══ Listed records ══

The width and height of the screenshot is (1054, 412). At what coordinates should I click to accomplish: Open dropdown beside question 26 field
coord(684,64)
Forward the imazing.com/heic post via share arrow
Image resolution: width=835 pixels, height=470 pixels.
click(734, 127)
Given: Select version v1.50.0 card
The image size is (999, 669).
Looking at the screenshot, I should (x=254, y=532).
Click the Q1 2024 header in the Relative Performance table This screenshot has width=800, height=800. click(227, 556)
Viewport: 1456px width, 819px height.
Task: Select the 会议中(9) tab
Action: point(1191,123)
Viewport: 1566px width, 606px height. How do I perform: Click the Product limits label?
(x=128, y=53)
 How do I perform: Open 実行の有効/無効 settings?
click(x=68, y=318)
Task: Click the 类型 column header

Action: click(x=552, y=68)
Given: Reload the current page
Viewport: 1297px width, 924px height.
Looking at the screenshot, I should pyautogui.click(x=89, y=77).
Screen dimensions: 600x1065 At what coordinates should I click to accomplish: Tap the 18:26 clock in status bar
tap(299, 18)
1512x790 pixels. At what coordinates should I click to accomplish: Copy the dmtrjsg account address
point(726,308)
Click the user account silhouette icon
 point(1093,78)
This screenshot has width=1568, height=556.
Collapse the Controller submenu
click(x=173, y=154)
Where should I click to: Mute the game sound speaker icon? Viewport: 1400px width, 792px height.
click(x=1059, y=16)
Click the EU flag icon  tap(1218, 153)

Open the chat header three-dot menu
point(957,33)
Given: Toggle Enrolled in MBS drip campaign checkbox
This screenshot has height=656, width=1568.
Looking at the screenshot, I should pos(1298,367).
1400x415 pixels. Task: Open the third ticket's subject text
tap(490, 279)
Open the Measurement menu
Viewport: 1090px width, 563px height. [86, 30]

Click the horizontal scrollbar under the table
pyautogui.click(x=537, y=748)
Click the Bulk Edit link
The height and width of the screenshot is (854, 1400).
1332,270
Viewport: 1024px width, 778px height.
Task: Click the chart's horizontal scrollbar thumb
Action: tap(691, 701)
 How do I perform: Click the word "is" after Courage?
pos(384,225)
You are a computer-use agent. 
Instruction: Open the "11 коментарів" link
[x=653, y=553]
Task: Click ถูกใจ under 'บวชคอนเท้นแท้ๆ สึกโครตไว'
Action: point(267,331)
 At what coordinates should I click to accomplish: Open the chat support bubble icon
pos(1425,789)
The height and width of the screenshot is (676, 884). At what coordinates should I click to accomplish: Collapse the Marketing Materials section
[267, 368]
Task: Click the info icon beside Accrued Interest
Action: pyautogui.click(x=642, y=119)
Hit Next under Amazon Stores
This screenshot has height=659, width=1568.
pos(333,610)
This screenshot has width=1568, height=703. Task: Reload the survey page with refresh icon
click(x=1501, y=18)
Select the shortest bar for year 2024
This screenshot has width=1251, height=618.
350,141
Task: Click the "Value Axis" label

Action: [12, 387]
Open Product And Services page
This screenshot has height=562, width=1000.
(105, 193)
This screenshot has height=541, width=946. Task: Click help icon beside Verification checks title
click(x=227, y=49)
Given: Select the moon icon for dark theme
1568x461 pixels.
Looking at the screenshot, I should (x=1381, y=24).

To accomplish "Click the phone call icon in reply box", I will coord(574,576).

═══

The problem
Reproduce all of the data above word for word, line by line, in the same order.

The solution
The width and height of the screenshot is (1054, 412). At what coordinates should I click to accomplish: Open dropdown beside question 26 field
coord(684,64)
Forward the imazing.com/heic post via share arrow
Image resolution: width=835 pixels, height=470 pixels.
click(734, 127)
Given: Select version v1.50.0 card
The image size is (999, 669).
Looking at the screenshot, I should (x=254, y=532).
Click the Q1 2024 header in the Relative Performance table This screenshot has width=800, height=800. click(227, 556)
Viewport: 1456px width, 819px height.
Task: Select the 会议中(9) tab
Action: point(1191,123)
Viewport: 1566px width, 606px height. How do I perform: Click the Product limits label?
(x=128, y=53)
 How do I perform: Open 実行の有効/無効 settings?
click(x=68, y=318)
Task: Click the 类型 column header

Action: click(x=552, y=68)
Given: Reload the current page
Viewport: 1297px width, 924px height.
Looking at the screenshot, I should pyautogui.click(x=89, y=77).
Screen dimensions: 600x1065 At what coordinates should I click to accomplish: Tap the 18:26 clock in status bar
tap(299, 18)
1512x790 pixels. At what coordinates should I click to accomplish: Copy the dmtrjsg account address
point(726,308)
Click the user account silhouette icon
 point(1093,78)
This screenshot has width=1568, height=556.
Collapse the Controller submenu
click(x=173, y=154)
Where should I click to: Mute the game sound speaker icon? Viewport: 1400px width, 792px height.
click(x=1059, y=16)
Click the EU flag icon  tap(1218, 153)

Open the chat header three-dot menu
point(957,33)
Given: Toggle Enrolled in MBS drip campaign checkbox
This screenshot has height=656, width=1568.
Looking at the screenshot, I should pos(1298,367).
1400x415 pixels. Task: Open the third ticket's subject text
tap(490, 279)
Open the Measurement menu
Viewport: 1090px width, 563px height. [86, 30]

Click the horizontal scrollbar under the table
pyautogui.click(x=537, y=748)
Click the Bulk Edit link
The height and width of the screenshot is (854, 1400).
1332,270
Viewport: 1024px width, 778px height.
Task: Click the chart's horizontal scrollbar thumb
Action: tap(691, 701)
 How do I perform: Click the word "is" after Courage?
pos(384,225)
You are a computer-use agent. 
Instruction: Open the "11 коментарів" link
[x=653, y=553]
Task: Click ถูกใจ under 'บวชคอนเท้นแท้ๆ สึกโครตไว'
Action: point(267,331)
 At what coordinates should I click to accomplish: Open the chat support bubble icon
pos(1425,789)
The height and width of the screenshot is (676, 884). At what coordinates should I click to accomplish: Collapse the Marketing Materials section
[267, 368]
Task: Click the info icon beside Accrued Interest
Action: pyautogui.click(x=642, y=119)
Hit Next under Amazon Stores
This screenshot has height=659, width=1568.
pos(333,610)
This screenshot has width=1568, height=703. Task: Reload the survey page with refresh icon
click(x=1501, y=18)
Select the shortest bar for year 2024
This screenshot has width=1251, height=618.
350,141
Task: Click the "Value Axis" label

Action: [12, 387]
Open Product And Services page
This screenshot has height=562, width=1000.
(105, 193)
This screenshot has height=541, width=946. Task: Click help icon beside Verification checks title
click(x=227, y=49)
Given: Select the moon icon for dark theme
1568x461 pixels.
Looking at the screenshot, I should (x=1381, y=24).

To accomplish "Click the phone call icon in reply box", I will coord(574,576).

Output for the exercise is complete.